Exercise brief => When you reach the line containing "Task: Click the Open File folder icon" in the records below, start copying exactly, and stop once you have copied the line containing "Check the Feature QA checkbox".

Material supplied =>

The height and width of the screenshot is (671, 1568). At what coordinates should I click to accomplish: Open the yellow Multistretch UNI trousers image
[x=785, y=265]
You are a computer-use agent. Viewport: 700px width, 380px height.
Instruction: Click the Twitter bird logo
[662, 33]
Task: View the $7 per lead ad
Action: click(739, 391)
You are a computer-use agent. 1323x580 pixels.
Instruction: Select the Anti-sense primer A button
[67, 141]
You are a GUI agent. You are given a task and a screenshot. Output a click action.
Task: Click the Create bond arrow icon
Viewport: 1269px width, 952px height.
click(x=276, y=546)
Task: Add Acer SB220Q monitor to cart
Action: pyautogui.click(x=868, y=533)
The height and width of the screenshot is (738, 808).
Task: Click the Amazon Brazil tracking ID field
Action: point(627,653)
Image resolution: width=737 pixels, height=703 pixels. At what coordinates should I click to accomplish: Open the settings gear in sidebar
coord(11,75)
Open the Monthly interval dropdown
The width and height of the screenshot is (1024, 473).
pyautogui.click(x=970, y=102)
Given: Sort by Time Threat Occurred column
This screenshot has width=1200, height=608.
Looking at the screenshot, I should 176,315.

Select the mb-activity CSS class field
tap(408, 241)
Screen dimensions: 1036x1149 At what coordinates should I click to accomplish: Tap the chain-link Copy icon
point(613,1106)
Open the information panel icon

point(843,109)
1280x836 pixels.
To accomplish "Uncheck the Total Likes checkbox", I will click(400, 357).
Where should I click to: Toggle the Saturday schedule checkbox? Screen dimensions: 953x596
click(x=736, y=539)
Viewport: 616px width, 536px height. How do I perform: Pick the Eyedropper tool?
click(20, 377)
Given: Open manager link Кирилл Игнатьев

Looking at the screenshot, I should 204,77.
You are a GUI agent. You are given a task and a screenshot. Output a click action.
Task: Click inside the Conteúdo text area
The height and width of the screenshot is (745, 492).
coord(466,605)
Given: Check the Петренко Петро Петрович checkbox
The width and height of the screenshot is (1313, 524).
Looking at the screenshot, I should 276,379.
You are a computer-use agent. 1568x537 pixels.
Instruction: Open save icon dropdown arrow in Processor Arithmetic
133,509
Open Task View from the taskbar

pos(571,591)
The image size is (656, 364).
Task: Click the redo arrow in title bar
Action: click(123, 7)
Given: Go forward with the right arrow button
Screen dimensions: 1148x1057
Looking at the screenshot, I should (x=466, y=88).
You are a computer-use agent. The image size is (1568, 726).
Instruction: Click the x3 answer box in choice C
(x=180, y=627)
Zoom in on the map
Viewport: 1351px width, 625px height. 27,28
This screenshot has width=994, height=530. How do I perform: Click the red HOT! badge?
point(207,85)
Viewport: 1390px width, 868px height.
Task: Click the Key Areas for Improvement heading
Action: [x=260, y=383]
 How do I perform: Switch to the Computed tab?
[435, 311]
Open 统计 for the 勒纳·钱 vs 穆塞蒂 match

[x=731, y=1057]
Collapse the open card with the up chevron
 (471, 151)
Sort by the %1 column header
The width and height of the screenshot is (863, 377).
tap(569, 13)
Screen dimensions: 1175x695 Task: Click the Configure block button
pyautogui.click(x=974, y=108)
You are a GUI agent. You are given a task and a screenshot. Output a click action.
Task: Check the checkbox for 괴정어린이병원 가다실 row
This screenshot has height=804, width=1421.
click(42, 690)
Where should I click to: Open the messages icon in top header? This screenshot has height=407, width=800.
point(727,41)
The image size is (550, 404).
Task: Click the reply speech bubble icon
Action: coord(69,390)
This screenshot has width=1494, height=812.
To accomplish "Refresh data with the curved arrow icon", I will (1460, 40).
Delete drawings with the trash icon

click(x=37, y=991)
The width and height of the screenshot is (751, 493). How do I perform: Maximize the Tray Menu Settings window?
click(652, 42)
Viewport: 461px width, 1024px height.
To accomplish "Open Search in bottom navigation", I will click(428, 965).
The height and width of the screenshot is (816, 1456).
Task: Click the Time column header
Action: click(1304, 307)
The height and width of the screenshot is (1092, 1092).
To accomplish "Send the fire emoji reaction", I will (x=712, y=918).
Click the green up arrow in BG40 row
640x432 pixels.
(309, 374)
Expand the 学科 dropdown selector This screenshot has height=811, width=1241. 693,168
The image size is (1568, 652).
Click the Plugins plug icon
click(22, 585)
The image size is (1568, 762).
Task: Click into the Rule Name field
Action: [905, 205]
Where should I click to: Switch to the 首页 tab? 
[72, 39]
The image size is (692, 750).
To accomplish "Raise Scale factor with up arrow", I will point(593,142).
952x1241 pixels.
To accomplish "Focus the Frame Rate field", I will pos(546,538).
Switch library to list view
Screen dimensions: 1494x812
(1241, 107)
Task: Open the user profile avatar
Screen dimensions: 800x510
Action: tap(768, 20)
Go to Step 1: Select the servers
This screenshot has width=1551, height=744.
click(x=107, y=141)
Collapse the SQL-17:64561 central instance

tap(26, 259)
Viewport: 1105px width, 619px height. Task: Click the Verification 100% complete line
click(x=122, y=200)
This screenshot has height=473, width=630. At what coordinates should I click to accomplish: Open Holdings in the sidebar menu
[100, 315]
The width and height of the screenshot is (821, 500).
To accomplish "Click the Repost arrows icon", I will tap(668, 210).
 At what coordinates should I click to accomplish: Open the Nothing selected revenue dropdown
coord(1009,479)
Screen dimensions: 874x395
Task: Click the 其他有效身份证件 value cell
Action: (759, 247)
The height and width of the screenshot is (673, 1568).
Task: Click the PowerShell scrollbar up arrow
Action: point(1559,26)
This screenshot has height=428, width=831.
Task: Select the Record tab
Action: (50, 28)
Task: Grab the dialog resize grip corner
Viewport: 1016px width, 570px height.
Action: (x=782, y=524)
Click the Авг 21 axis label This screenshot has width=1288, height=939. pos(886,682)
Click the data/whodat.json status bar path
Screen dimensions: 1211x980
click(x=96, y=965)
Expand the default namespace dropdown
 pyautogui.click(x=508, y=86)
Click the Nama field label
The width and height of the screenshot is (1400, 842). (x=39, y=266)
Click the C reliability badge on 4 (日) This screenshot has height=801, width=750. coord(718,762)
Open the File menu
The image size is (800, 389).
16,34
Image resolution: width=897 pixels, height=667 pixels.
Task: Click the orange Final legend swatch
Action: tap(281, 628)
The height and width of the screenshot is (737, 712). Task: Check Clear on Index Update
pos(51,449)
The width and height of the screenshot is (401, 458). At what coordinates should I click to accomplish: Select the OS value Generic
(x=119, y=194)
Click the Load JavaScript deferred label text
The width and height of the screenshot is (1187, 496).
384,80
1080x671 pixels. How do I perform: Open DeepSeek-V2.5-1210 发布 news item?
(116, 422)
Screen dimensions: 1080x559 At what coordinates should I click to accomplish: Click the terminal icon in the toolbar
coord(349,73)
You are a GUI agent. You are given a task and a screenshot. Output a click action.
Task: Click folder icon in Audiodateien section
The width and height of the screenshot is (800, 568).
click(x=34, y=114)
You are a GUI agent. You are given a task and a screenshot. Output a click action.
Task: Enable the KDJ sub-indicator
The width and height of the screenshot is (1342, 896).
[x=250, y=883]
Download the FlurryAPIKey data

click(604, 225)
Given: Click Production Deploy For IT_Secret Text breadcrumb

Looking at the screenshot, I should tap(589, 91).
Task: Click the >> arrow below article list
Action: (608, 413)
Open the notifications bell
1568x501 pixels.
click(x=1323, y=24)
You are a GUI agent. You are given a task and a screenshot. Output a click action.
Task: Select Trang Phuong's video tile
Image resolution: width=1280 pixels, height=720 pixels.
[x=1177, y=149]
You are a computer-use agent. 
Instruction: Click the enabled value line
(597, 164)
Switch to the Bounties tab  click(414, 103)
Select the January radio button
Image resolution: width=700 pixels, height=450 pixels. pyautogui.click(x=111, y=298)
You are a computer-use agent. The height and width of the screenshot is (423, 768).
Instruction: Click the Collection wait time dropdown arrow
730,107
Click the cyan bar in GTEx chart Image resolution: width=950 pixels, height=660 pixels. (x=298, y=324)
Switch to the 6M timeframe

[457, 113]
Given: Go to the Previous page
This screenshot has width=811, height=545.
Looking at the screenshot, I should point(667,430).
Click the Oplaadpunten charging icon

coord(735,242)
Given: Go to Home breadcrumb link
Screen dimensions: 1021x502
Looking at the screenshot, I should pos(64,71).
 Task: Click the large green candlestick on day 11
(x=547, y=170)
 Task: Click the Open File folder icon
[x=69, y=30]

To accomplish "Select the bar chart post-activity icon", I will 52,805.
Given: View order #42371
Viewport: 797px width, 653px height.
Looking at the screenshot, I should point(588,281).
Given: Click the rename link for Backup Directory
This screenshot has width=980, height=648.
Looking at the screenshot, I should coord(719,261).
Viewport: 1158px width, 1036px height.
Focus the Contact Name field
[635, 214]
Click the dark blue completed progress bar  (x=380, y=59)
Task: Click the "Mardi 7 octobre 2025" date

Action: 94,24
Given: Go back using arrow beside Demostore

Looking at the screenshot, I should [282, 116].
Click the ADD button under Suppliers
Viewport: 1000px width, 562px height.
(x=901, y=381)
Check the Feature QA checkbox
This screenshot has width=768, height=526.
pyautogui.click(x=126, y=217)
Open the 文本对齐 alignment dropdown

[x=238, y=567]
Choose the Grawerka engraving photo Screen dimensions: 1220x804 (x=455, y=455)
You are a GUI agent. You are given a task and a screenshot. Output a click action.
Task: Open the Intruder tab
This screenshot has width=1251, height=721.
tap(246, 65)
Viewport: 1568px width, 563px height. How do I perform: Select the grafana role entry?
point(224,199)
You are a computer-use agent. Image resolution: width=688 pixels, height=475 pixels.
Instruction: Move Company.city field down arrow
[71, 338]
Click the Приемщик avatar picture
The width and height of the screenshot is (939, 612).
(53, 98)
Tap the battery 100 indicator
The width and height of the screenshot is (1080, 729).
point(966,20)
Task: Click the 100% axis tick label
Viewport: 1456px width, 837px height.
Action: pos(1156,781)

Written solution =>
 Task: Click the Open File folder icon
[x=69, y=30]

To accomplish "Select the bar chart post-activity icon", I will 52,805.
Given: View order #42371
Viewport: 797px width, 653px height.
Looking at the screenshot, I should point(588,281).
Given: Click the rename link for Backup Directory
This screenshot has width=980, height=648.
Looking at the screenshot, I should coord(719,261).
Viewport: 1158px width, 1036px height.
Focus the Contact Name field
[635, 214]
Click the dark blue completed progress bar  (x=380, y=59)
Task: Click the "Mardi 7 octobre 2025" date

Action: 94,24
Given: Go back using arrow beside Demostore

Looking at the screenshot, I should [282, 116].
Click the ADD button under Suppliers
Viewport: 1000px width, 562px height.
(x=901, y=381)
Check the Feature QA checkbox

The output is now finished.